If damaged or worn insulation can cause fires, chaffed wiring has caused fires in avionics and industry then a rodent is doing no more than causing damage to the insulation and or the conductors which could be reducing the csa of that wire. If the wiring is protected by a 20 amp type B MCB then you need at least three times that rated current to cause it to open which means a short not a partial short that is flowing just say 10 amps and this could be enough to produce sufficient heat to ignite some materials. This is why you have photoelectric smoke detectors which being optical are particularly effective at detecting slow smouldering fires often caused by overheated wiring.
 
On modern systems, there are failsafes. On old systems, anything could happen.

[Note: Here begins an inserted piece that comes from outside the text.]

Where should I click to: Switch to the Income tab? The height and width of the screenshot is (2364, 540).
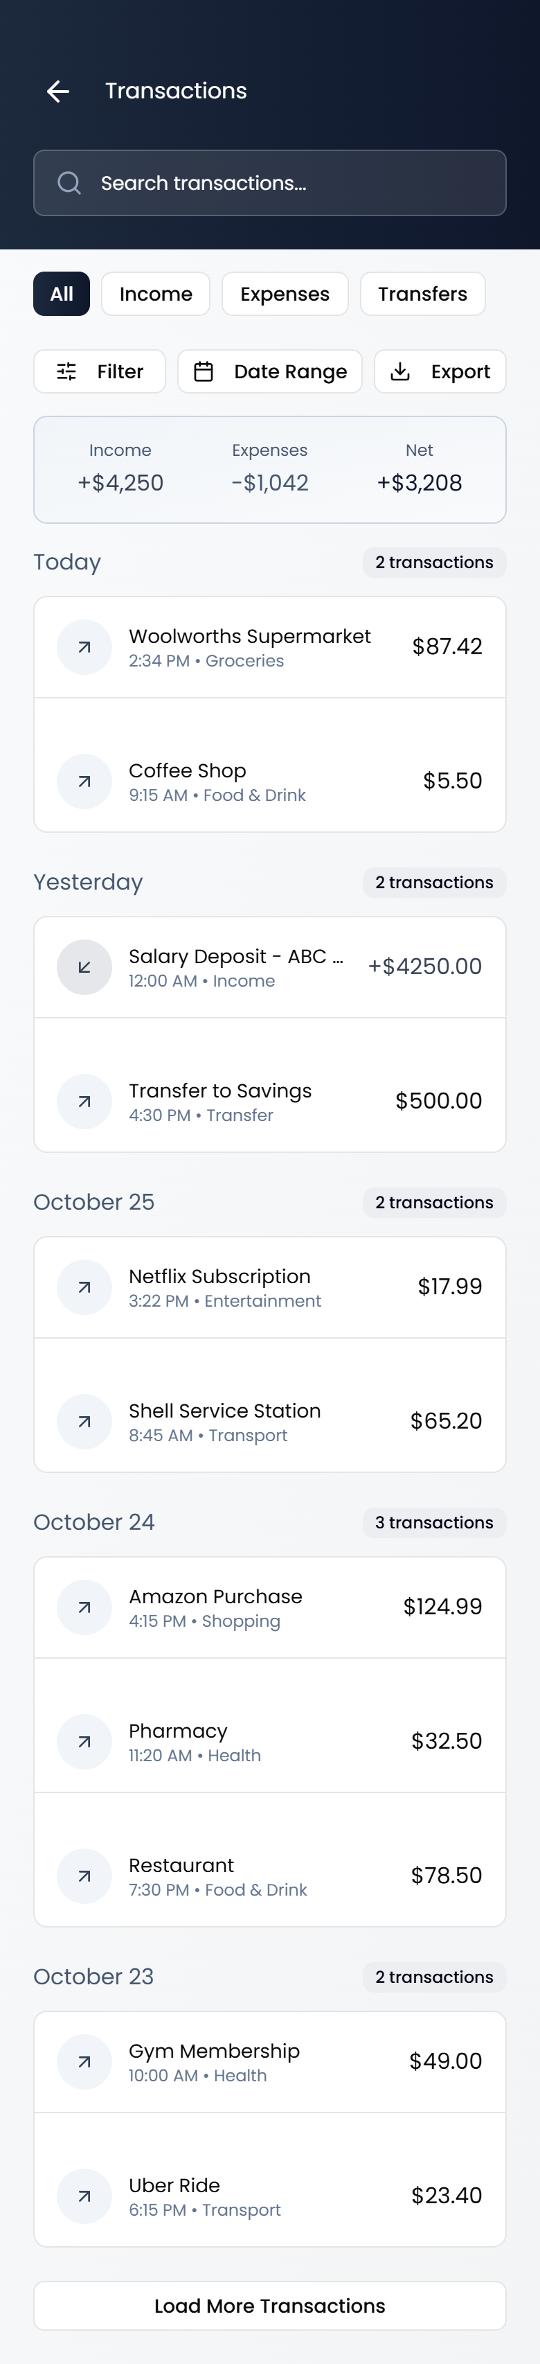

A few years ago, I was being electrocuted in the shower because the neighbours had some dodgy electrical work done outside which had gotten wet and was sending voltage down the earth line on our shared transformer, and then through our bonded pipes to the shower fittings.
 
I did an electrical inspection on a building and failed it on a low insulation resistance on most of the circuits. Further inspection revealed squirrels has been eating the insulation where the cables ran through the void under the roof. The photo shows the state of part of the wire on just one of the circuits.

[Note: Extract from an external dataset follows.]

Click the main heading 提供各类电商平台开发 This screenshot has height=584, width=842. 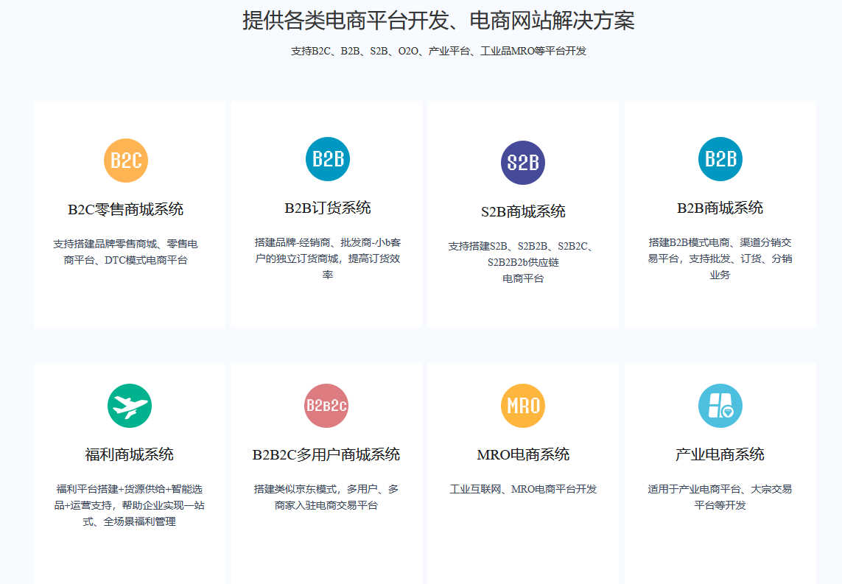pos(438,21)
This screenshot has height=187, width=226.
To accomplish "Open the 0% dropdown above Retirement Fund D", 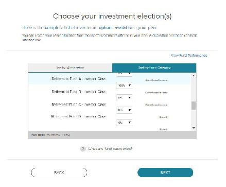I will coord(124,110).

Damaged cable.jpgThe circuits were protected by MCBs and none had tripped. In this case the conductors have maintained their separation. I can't remember what the insulation resistance was and my old computer refuses to display the original report so I can't see it but it will have been less than 1 MOhm.

The latest wiring regs would like us to install Arc Fault detectors to trip if there is any arcing on a circuit in order to stop fires so it must be a possibility. Cynicism aside I have seen overheated connections causing melted blobs of choc connectors but they have usually tripped the MCBs before the fire started so I would suspect that if the conditions were right chewing could allow sufficient current to flow to cause a fire especially if the rodent became part of the circuit.
 
If your rodent creates a circuit to earth on a circuit protected by an ELCB, it should trip the ELCB fairly uneventfully. If it is on a circuit not protected by an ELCB (eg, an older lighting circuit, quite likely in a loft space), or makes a circuit from Live to Neutral without connecting to earth, even on an 8A MCB your rodent can dissipate 2KW without tripping the MCB. I would imagine it would get pretty hot.
 
Oh, and for some strange reason squirrels are really fond of PVC.

Squirrels, rats, and other rodents gnaw on cables mostly because they are sharpening and reducing the length of their ever growing teeth rather than "eating" the cable.

For a time they were putting pesticide in the sheathing of the cable to help prevent this, but they found rats were just spitting out the sheathing anyway and so the poison had little to no effect.
 
Thanks all for their replies. I’ve learnt a lot. As they say..’Every day’s a school day’.